Asked whether the CLA stands for food production or nature, Mrs Vyvyan said: “I am fundamentally opposed to being edged into this binary discussion.
“We have to find space for food and the environment, and we have to find space for people. It’s up to us to do that.”
Meanwhile, Gavin Lane has been appointed CLA deputy president, while Joe Evans becomes vice-president.
Q&A: Victoria Vyvyan on food, farming and rural issues
Q: What are the benefits of being a CLA member?
A: There are two significant benefits: the first is our lobbying at Westminster. No member of parliament has a reason to listen to our voice, but if we gather those voices together and we represent them with the CLA, we can be heard.
The second is that members have access to a wide range of services that affect their everyday lives, from legal and tax, through to running a business and, of course, agricultural transition.
Do you think the future of the food-producing British farm is over?
A: Absolutely not. Speaking from a livestock background, if we produce the finest and most environmentally conscious beef, we should be producing more, not less.
If ours is better than the others, in environmental terms, we should be ramping up our production, not reducing it.
Q: Jeremy Clarkson has said he cannot justify the costs of farming and may have to sell up. If he cannot make a living out of farming, who can?
A: I very much enjoyed the series (Clarkson’s Farm). I feel that his capital outlays were rather on the heavy side for a farm of its type, but I am pretty sure he doesn’t have to sell his farm.
But it’s not like this is not exactly what was predicted. As we left the EU and the Common Agricultural Policy, hiatus was inevitable.
I felt then, and still feel, that it is very hard to justify area-based payments. I think that Environmental Land Management (ELM), where we have a contract with government to do the things that people really need, is a good model. It’s not a begging bowl, it’s a deal.
Q: Is it time to scrap or modify Defra’s ELM scheme and add at least an element of direct support?
A: No. I think you are making yourself a hostage to fortune by having something that the red tops can use against you.
No other industry gets paid just for existing. There are lots of industries that are closer to public health, but don’t get it (support payments).

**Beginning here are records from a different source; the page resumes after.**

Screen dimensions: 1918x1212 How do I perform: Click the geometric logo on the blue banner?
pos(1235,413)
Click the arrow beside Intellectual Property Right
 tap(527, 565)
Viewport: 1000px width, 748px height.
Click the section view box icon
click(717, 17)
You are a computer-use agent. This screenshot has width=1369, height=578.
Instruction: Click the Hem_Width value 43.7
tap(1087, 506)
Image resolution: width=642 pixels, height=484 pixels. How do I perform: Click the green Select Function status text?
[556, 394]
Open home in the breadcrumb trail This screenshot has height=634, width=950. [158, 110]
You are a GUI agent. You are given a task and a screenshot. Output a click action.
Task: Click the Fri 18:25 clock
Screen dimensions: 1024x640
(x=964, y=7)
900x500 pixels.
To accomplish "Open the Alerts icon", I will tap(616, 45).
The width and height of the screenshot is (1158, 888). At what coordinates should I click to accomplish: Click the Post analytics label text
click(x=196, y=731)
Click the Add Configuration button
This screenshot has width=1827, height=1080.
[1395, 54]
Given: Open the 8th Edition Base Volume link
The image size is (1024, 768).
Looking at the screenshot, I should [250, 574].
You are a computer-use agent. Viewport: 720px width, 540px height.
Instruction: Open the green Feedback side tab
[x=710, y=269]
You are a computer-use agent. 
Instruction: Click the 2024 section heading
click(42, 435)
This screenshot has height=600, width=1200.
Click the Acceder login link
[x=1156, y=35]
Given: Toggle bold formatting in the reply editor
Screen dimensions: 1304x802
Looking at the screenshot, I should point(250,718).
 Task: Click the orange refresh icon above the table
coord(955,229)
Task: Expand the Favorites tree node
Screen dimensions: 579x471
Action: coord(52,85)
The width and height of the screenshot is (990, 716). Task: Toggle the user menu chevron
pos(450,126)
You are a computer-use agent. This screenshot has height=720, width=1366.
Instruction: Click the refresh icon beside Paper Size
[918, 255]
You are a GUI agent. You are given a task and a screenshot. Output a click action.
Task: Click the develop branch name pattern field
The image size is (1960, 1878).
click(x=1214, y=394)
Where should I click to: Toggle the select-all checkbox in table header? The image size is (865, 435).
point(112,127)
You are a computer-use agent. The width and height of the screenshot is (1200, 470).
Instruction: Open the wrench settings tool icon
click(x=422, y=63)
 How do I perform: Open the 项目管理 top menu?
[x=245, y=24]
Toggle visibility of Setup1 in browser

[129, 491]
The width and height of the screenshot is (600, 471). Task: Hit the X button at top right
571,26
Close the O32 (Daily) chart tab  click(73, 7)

I think we do need support, but it needs to be rational and the way to do that is to contribute to public goods.
Q: Does the CLA support the culling of badgers as part of government plans to eradicate bovine TB?
A: It’s a highly effective project. I could not be more behind badger culling, until we have a more reasonable, economically viable solution.
It is a tragedy what is happening in TB areas. My sister’s herd tested positive. It took her a while to get free.
Stock builds up on the farm, it puts it all under huge pressure, and then you are just about to release everything because you have had another clear test, and then you get another positive and are locked down again.
It’s no way to run a business.
Q: Does the CLA support the EU proposal to relicense glyphosate for a further 10 years?
A: Glyphosate is a regenerative farming enabler, so I don’t think we can do without it.
However, I think the question about a 10-year relicensing of glyphosate is a much more nuanced argument.
At the moment, I think yes because the net gain is more important.
Obviously, it needs very close control, which it has.
If, by using glyphosate, I can farm fields without any intervention from pesticides, herbicides and heavy nitrogen input, have I got a net gain in environmental terms?
If it helps you get the green cover back on the ground quicker, again that’s a plus.